Thursday, March 24th, the vet called me early and said she wasn’t going to make it. The fluid had increased, her breathing was more labored, and it was clear to him that she was suffering from FIP, a fatal virus that had caused the pneumonia. I took my time getting ready. I cried, hoping he was wrong. I showered, and emailed my professor to let him know I wasn’t going to be in class that morning, and canceled class for my students that afternoon. By the time I got to the vet and they took me back, he brought her in and she was glassy-eyed, she’d stopped breathing and they were trying to do CPR to bring her back for me. I cried quietly as he manually pumped her lungs, trying to get her to breathe, and I told her how much I loved her, and that it was okay for her to go, and that I would be okay, and that she was the most wonderful kitten and I was so glad that she’d been my baby. The vet stopped moving his hands, and I looked up and asked “is she…?” and he said “yes, I’m sorry.” and a huge sobbed ripped out of me, and I almost collapsed at the table. He left quietly, saying he’d leave me alone for a bit. I tried to pet her, but it hurt too much. Her eyes were open and her tongue was sticking out and she was so terribly, terrible still. I opened the door and waved in a vet tech, sobbing, and she asked what she could do. I said “please, please take her, I can’t…” The vet tech bundled her up in the shirt I’d brought two days before, and took her away. I left and managed to drive myself home, and then collapsed in my bed and sobbed for the rest of the day. My heart was broken. Sen and Delilah wouldn’t come near me, maybe because I smelled like the vet, like death, or maybe because it frightened them, to hear me crying. My baby girl was dead. My sweet baby girl was gone.

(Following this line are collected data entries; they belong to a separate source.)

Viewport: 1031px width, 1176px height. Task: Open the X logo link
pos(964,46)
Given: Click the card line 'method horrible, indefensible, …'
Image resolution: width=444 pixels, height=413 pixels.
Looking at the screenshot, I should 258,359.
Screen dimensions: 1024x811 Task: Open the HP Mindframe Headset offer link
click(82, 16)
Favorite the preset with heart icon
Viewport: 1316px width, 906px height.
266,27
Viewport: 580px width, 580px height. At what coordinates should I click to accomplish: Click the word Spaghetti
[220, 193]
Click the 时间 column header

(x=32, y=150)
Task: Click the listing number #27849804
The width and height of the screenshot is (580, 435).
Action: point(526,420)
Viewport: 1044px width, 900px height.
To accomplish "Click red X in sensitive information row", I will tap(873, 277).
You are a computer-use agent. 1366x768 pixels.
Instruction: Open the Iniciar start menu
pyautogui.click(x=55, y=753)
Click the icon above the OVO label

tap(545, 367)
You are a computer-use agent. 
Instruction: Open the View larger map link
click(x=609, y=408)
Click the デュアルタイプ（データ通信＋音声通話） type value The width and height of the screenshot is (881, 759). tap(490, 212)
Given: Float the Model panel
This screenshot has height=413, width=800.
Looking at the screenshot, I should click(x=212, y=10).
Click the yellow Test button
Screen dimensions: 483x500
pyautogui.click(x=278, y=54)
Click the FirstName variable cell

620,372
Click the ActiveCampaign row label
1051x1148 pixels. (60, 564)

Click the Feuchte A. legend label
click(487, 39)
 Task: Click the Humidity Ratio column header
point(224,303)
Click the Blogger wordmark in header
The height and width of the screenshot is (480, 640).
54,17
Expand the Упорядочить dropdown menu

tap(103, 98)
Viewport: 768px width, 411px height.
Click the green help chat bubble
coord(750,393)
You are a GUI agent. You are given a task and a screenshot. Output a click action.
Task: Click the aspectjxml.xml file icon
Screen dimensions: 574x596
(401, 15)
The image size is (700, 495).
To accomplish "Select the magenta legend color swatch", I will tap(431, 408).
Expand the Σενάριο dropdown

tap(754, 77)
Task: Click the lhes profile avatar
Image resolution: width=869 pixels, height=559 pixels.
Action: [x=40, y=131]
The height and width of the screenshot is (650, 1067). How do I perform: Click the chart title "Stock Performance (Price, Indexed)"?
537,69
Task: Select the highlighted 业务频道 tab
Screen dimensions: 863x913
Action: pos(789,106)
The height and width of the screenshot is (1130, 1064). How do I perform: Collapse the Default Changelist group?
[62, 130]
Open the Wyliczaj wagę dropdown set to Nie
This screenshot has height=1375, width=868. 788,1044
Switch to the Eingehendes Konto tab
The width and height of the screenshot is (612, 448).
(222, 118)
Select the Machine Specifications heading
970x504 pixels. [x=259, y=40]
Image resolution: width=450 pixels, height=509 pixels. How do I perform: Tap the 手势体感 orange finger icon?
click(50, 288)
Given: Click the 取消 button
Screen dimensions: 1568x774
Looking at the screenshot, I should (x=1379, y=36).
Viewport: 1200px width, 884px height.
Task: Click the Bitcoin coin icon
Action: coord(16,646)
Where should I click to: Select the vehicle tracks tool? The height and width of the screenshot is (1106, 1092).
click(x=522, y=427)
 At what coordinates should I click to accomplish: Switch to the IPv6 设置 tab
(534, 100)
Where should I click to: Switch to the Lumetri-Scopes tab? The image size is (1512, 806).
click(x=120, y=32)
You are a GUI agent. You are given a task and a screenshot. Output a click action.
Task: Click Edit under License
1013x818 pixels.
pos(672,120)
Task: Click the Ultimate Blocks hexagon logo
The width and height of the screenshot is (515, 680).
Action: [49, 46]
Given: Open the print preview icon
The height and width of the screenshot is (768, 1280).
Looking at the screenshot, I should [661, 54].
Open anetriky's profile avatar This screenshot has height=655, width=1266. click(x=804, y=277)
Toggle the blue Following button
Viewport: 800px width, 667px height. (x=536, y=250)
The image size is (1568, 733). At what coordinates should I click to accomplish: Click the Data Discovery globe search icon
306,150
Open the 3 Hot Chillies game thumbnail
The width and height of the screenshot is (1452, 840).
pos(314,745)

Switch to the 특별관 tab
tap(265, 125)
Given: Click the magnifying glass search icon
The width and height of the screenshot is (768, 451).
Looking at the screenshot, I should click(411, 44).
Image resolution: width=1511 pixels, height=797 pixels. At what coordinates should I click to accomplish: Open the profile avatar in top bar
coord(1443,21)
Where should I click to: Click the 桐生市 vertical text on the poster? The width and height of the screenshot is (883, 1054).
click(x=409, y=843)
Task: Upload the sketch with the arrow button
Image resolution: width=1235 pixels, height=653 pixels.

Later that day, the vet called me. He’d been in a surgery when I left, so he hadn’t been able to talk to me, but he asked what I wanted to do. He said there was a pet crematorium and cemetery that they worked with, who could either return her ashes to me or scatter them in their memorial garden. I told him that the only thing I wanted was her paw print, and he said they could do that on a card for me.

The next day some friends kindly drove me back to the vet’s office. I picked up the empty crate, with my clothes and her little dish and the unopened cans of cat food. I paid for her care, putting it on my credit card. I started to cry when they handed me the itemized receipt, showing all the things they’d done, all the effort they’d put into saving her, but it wasn’t enough. My friends gently guided me back to their car, put her crate in the trunk and drove me home as I cried. They sat with me in my apartment, they hugged me and helped me tidy up the mess that I’d let develop because of all the energy I’d spent worrying about her. They stayed several hours, because they didn’t want me to be alone, and it meant a lot to me.

I started this blog the day after Kočka died. I knew I wanted to write about her, to write about all the wonderful little things she did, how she would groom my face with her rough little tongue when she was cuddled up on my chest, how she wanted to always be near me, even if she wasn’t touching me, she’d be in the same room, cuddled in a cat bed or playing with her ball or climbing the bookshelf. I’d been thinking about getting back into blogging before her death, but as I laid in bed all day on Friday I knew I needed something to distract me, even if it was only briefly, from the pain of losing her.

It still hurts to look at pictures of her, but here’s one anyway, my favorite of all the many pictures I took of her. It wasn’t long before she got sick, and one of the only pictures I got of her awake and alert, because if she was awake she was usually moving. The way she wrapped her little tail around her legs so primly was so precious, and her expression, equal parts inquisitive and annoyed, was so like her.

I love you, my precious baby girl. Thank you for being part of my life. Thank you for choosing me, even though it hurt, because loving you was such a gift, and I will always treasure it.